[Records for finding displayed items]
▬▬▬▬▬▬
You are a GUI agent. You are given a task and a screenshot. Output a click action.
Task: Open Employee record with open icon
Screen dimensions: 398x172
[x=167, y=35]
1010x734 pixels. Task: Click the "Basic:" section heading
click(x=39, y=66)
▬▬▬▬▬▬
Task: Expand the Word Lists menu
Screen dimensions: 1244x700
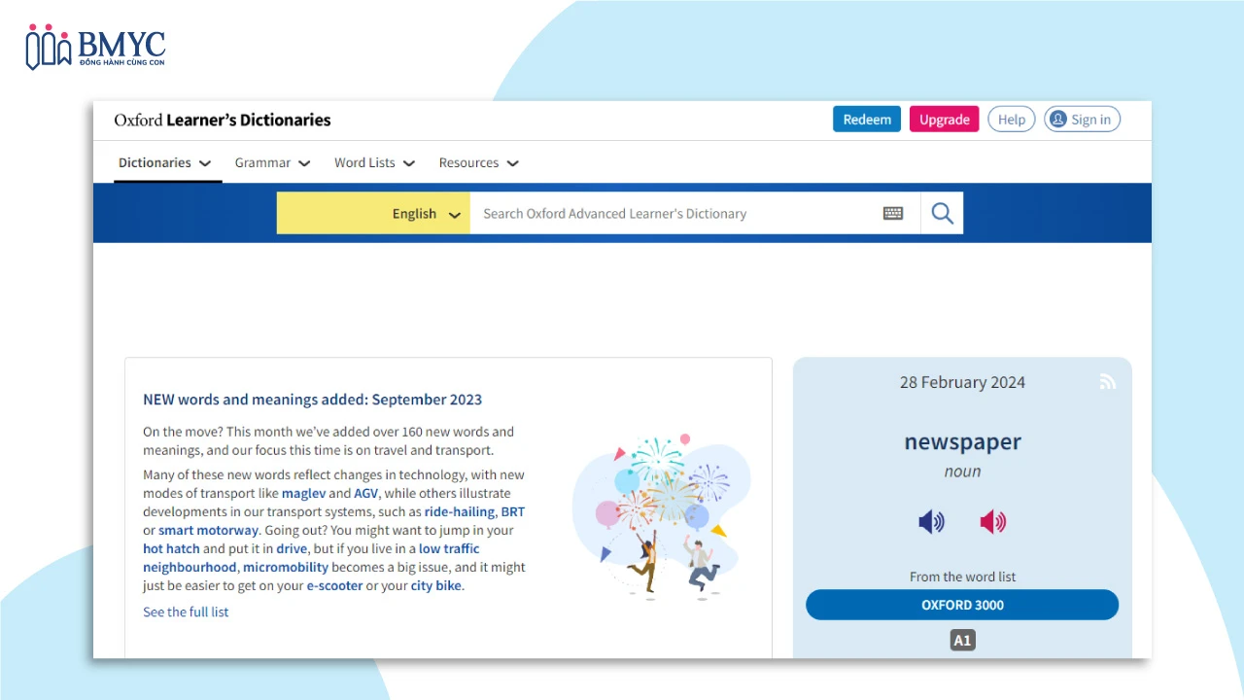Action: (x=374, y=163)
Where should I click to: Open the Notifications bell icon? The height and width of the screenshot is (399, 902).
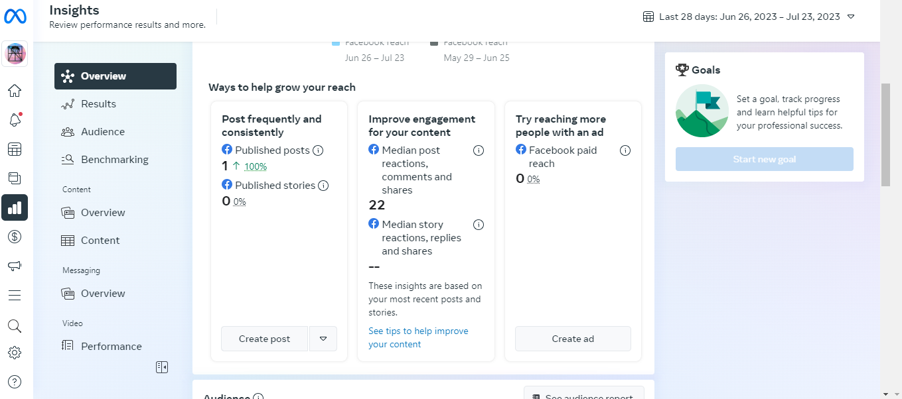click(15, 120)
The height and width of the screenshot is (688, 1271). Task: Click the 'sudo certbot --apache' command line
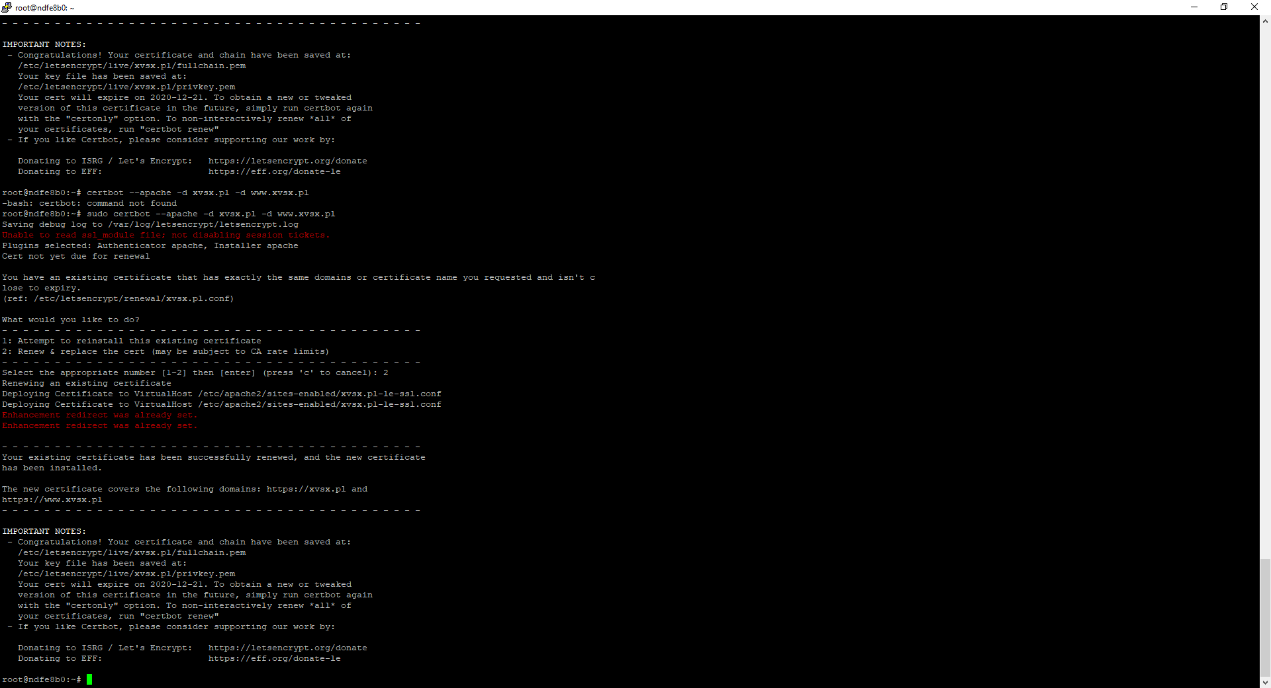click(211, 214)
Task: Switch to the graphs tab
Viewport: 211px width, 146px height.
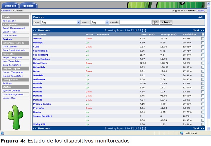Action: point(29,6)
▬▬▬▬▬▬
## WHAT TO PRODUCE
Please express the records from the line with "Task: Expand the Word Lists menu" up to and including the line with "Action: point(29,6)" as a JSON list of strings, one string per line and no blank lines. Omit the pictures.

## OUTPUT OF THE EXERCISE
[
  "Task: Expand the Word Lists menu",
  "Screen dimensions: 1244x700",
  "Action: (x=374, y=163)",
  "Where should I click to: Open the Notifications bell icon? The height and width of the screenshot is (399, 902).",
  "click(15, 120)",
  "The height and width of the screenshot is (688, 1271). Task: Click the 'sudo certbot --apache' command line",
  "click(211, 214)",
  "Task: Switch to the graphs tab",
  "Viewport: 211px width, 146px height.",
  "Action: point(29,6)"
]